The chair of the Turkish Community in Germany (Türkische Gemeinde in Deutschland) foundation, Gökay Sofuoglu, criticized the planned decision to rename the Ministry of the Interior to the Ministry of the Interior, Construction and Homeland. He told the daily Berliner Zeitung that “focusing on the term ‘homeland’ is the wrong emphasis at the wrong time.”
He said the move was problematic because the term “homeland” describes a “different space of experience and emotion from one person to the next.”
“We’re worried, that this term will not promote solidarity and togetherness but rather exclusion and division,” Sofuoglu added.
He stressed that rather than emphasizing traditional values pertaining to the term “homeland,” Germany should foster an inclusive understanding of a pluralistic society, with the Basic Law, Germany’s constitution, serving as the common basis of values.
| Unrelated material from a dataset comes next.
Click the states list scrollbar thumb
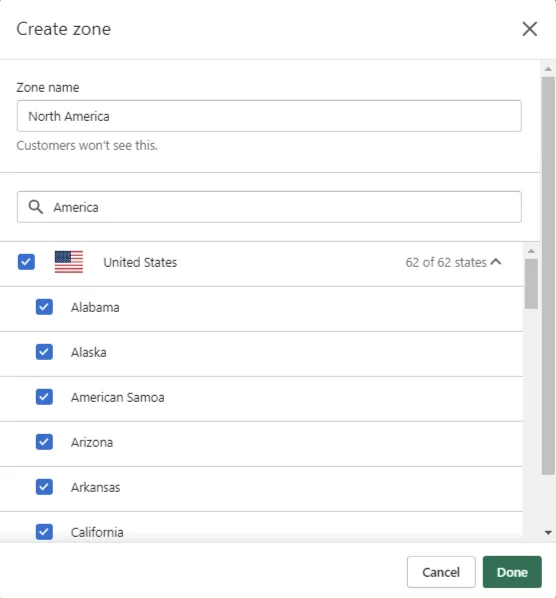The height and width of the screenshot is (598, 556). tap(531, 284)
‘Homeland not necessarily a divisive term’ Sofuoglu’s comments drew criticism from Ina Scharrenbach, a conservative politician who occupies the role of Homeland Minister in the most populous German state, North Rhine-Westphalia.
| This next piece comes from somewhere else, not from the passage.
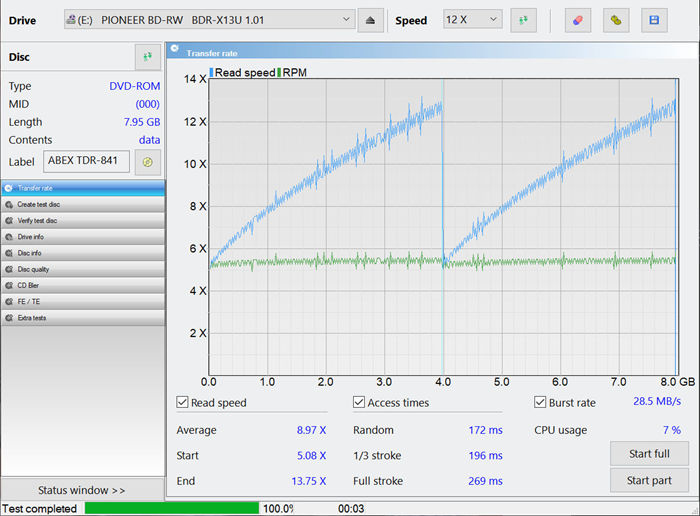The image size is (700, 516).
Task: Disable the Burst rate checkbox
Action: [540, 403]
Scharrenbach said the term “homeland” was not mean to exclude but rather include people:
“Homeland means everyone, including those who migrated here, and is not meant to exclude anyone,” she told the Berliner Zeitung. In Germany’s federal political system, each can decide how it divides up various governmental departments and how it chooses to name them; not all states have a “Homeland Ministry.”
Following weeks of coalition talks among Germany’s largest parties, Christian Social Union politician Horst Seehofer is expected to become the minister for the interior, construction and homeland.